Compartiendo el aura

Partimos de Uruguaiana con la mochila al hombro, la mirada fija en el horizonte y los pulgares listos para una nueva jornada de carona, pues tal es el nombre que los brasileros asignan al acto de hacer dedo. Bernardo nos llevó hasta una estación de servicio en las afueras de la ciudad. Gran tipo. Me dejó esta referencia:

Fede é muy buena onda!
Ficou por uma noite em minha casa, primeira cidade no Brasil depois de deixar seu país e tivemos um tempo muito bacana juntos!
Um jovem escritor muito talentoso, muito viajado e que troca muita ideia sobre qualquer assunto!

Gracias, amigo.

Mientras esperábamos que algún vehículo nos llevara, miré alrededor y caí en la cuenta de que allí solo estábamos Odirlei y yo entre la vastedad de los campos y la inmensidad del cielo.

Apenas cruzamos la frontera percibí que las inmensas planicies argentinas quedaron atrás y que ahora el terreno era más ondulado, con colinas que se extendían hasta donde alcanzaba la vista. Pensé que tal vez, siglos antes, españoles y portugueses habrían tomado la geografía del terreno como referencia para delimitar sus respectivos imperios.

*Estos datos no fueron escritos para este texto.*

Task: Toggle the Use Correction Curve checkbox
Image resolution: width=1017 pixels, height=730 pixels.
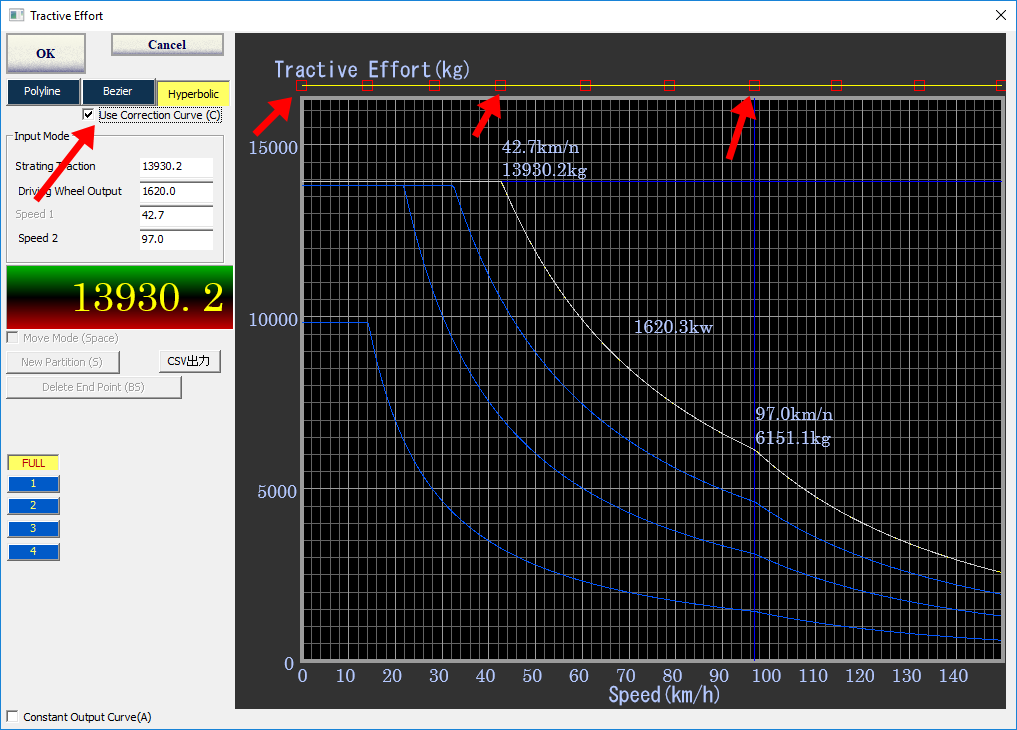Action: pos(89,115)
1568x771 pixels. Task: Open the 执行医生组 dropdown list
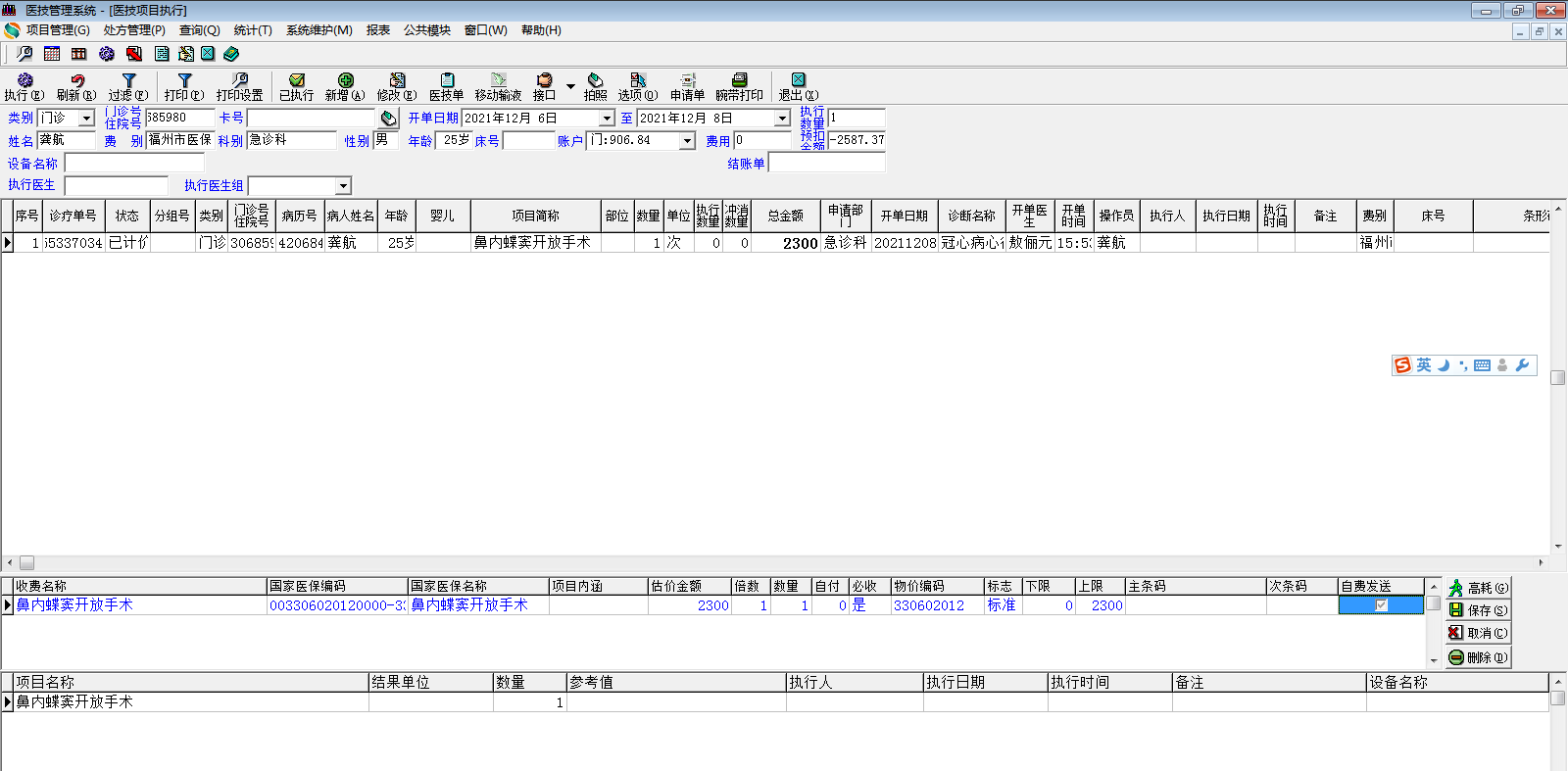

En Brasil es más fácil hacer dedo, incluso por una cuestión de estadística: como hay más personas, hay más vehículos, lo que incrementa la posibilidad de que alguien te lleve. Los conductores también parecían ser un poco más propensos a detenerse. Las grandes estaciones de servicio brasileñas son el lugar ideal para pedir carona cara a cara, sin necesidad de estar en la ruta bajo el sol.

Hacemos dedo, se detiene un conductor, contamos nuestra historia. La secuencia se repite. Al principio entiendo poco. Con el paso de los días, voy aprendiendo más. Casi siempre el que habla es Odirlei, yo viajo callado, observo el paisaje y escucho las conversaciones con atención.

Percibo, además, la inmensa riqueza natural de Brasil. El sol gaúcho revela haciendas interminables, y tanto las grandes ciudades como los pequeños pueblos son postales de la vida brasileña en esta parte del país.

Aquella noche conseguimos que un joven nos hospedara en São Luiz Gonzaga, una ciudad de 35 mil habitantes ubicada a 287 kilómetros de la frontera con Argentina. No es mucho, pero insisto: solo moverse y no estar quieto da la sensación de progreso.

Muchas de las calles de São Luiz Gonzaga eran de tierra. Noté que algunas personas criaban pollos en sus jardines. Ya en la casa de nuestro anfitrión, encontré un disco de folklore brasilero. Los hombres de la tapa usan sombrero, botas y pañuelos, y enseñan sus guitarras con una sonrisa. Siento que son la versión lusoparlante de Los Chalchaleros.

Con Juliano y su madre.

Puse el disco en el reproductor. La primera canción era una zamba. Si cierro los ojos, podía imaginar sin problemas que estaba medio borracho en el festival de Jesús María, sin entender del todo la letra, pero cuyo ritmo me era familiar.

Escucho hablar a Juliano, pues tal es el nombre de nuestro anfitrión, y el acento de su portugués me suena como a un gaucho de La Pampa. No somos tan distintos: nos cuenta que está escribiendo su tesis y hablamos de genealogía y sus ancestros. Juliano estaba preocupado por saber quiénes eran sus antepasados y de dónde venían. Uno de sus maestros le había dicho que aflojara con eso, que no se obsesione, que buscar raíces en el pasado era como cavar en tierra seca.

Era curioso. Él buscaba a sus antepasados; yo, a mí mismo.

Nos cocinó la madre del gaúcho. Antes de dormir, bebimos algunas cervezas. Nada más, nada menos.

Partimos al día siguiente. Juliano me dejó esta reseña:

GRANDE ALMA EM BUSCA DE CRESCIMENTO PESSOAL NO CAMINHO DA VIDA, PARTILHANDO SUA AURA.
(gran alma en busca del crecimiento personal en el camino de la vida, compartiendo su aura)

Tal vez no sé bien qué significa compartir el aura. Pero la amabilidad y generosidad de esta gente son conmovedoras. Nos abrieron la puerta, nos dieron de comer, nos escucharon. Sin pedir nada a cambio. De buena onda, nomás. En un mundo dominado por el interés, esos actos de solidaridad le dieron sentido a mi presencia en aquellos lares.

Aquella noche, otra vez, dormí sin sueños. Como quien está donde debe estar, y en ningún otro lugar.